High Contrast Fonts “A great feature, thanks in part to the Super AMOLED display, this setting punches up the color and outline of fonts so that words stand out more prominently on your screen. Black text gets darker and white text is outlined” (Tanasychuk).

Magnifier Window “This feature activates a rectangular magnifying glass that you can move all over the screen to magnify the content beneath it. It’s great if you’re reading small text on websites or trying to see parts of an image that don’t stand out. This is also a great tool for those who want to check the resolution of images” (Tanasychuk).

Grayscale and Negative Colors “These features are for those who are color blind or who have trouble distinguishing one shade from another. Activating Grayscale will turn everything into what you might call “black and white” and your phone will go all Turner Classic Movies on you. Negative colors flips the color scheme on you, which helps improve contrast” (Tanasychuk).

Hearing Impairments

There is an option to improve sound quality for those with hearing aids. Once this feature is activated notification sounds and ringtones will come through better.

Flash Notification “Enabling Flash notifications will cause your camera light to flash when you receive notifications or when alarms sound. All you have to do is turn your phone over to stop the flashing” (Tanasychuk).

Subtitles “Samsung and Google both offer subtitles that can be enabled for videos that support them. If you choose to turn them on, you can adjust the font size and color if needed” (Tanasychuk).

Sound Detectors The Galaxy s7 can be set up to detects sound such as when a baby cries or the doorbell rings.

Mono Audio “If you hear better out of one ear, you can switch the audio output to mono, so that all of the audio that would normally be separated into right and left channels comes out of only one headphone” (Tanasychuk).

Dexterity or Physical Impairments

Universal Switch “This enables customizable switches that allow those with motor skill issues to more easily interact with their phone and select items on the screen. You can set your interaction method by connecting external accessories, tapping the screen, or using the front camera to recognize your head’s rotation, your mouth opening, and your eyes blinking” (Tanasychuk).

Assistant Menu “This feature gives you an on-screen interface to perform actions that would normally require you to use a combination of hardware buttons. A constant square will appear on the left or right side of your screen, which you choose, and, when tapped, it will produce four squares. With a single tap you can navigate home and back, open the notification shade, take screenshots, change the volume, lock the screen, and more. When you delve a little deeper into the settings, you can adjust the look of the buttons and decide whether or not you’d like contextual menus within apps” (Tanasychuk).
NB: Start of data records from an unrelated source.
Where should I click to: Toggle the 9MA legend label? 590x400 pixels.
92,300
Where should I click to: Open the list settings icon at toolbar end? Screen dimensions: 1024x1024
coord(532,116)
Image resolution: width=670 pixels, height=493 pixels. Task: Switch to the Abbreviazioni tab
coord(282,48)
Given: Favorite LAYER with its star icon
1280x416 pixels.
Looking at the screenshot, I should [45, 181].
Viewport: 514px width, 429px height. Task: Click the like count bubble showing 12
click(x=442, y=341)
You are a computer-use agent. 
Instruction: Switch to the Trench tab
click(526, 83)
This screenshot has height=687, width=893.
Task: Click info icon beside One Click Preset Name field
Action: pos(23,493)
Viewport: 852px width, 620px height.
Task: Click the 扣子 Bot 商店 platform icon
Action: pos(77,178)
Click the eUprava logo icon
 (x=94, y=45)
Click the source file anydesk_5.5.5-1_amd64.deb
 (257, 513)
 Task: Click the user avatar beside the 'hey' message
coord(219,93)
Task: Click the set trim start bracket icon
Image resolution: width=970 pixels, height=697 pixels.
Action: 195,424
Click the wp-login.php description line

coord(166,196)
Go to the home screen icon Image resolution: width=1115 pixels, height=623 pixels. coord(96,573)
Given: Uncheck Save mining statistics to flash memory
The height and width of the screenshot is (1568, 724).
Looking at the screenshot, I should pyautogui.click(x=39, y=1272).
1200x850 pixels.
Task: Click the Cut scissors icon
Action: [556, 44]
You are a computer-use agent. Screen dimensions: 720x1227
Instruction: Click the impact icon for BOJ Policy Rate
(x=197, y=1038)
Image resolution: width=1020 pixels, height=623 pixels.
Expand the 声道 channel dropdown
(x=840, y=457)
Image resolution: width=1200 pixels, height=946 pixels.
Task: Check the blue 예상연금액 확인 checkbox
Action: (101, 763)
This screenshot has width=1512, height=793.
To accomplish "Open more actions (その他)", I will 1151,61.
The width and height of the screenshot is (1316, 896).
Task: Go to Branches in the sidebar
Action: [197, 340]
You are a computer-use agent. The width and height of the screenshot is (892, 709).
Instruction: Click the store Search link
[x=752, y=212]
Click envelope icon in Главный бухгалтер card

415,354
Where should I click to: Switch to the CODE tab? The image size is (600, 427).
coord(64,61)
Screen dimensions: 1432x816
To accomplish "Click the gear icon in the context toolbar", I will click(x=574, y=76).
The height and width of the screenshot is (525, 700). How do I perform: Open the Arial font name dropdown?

Interaction Control “This feature controls how your phone interprets different motions and screen touches. It’s a bit complex, but it’s a way to block interaction with certain sections of the screen by drawing circles around them with your finger. It basically creates a mask over those areas so that you do not mistakenly interact with what is beneath it. All you have to do is hold the power and volume down buttons to enable it. You can even choose to block the entire screen, which can be useful for those who aren’t going to use the touch screen at all” (Tanasychuk).

Direction Lock “This feature allows you to add a shortcut to specific accessibility features. You can enable the features you want and then activate them by pressing the Home button three times. This is so you don’t have to dig through your settings and enable individual features every time” (Tanasychuk).


Tanasychuk, M. (2016). Samsung Galaxy S7 accessibility options you should know about. Retrieved April 18, 2016, from


One thought on “Accessibility in an Android Device

  1. Jaci-

    I am use to the Apple iOS platform for my phone and computers, so it is interesting to see what features come with the Andriod platform. I was also amazed at how many came standard with my computer, as I have not thought of browsing through the available accessibility options before this module.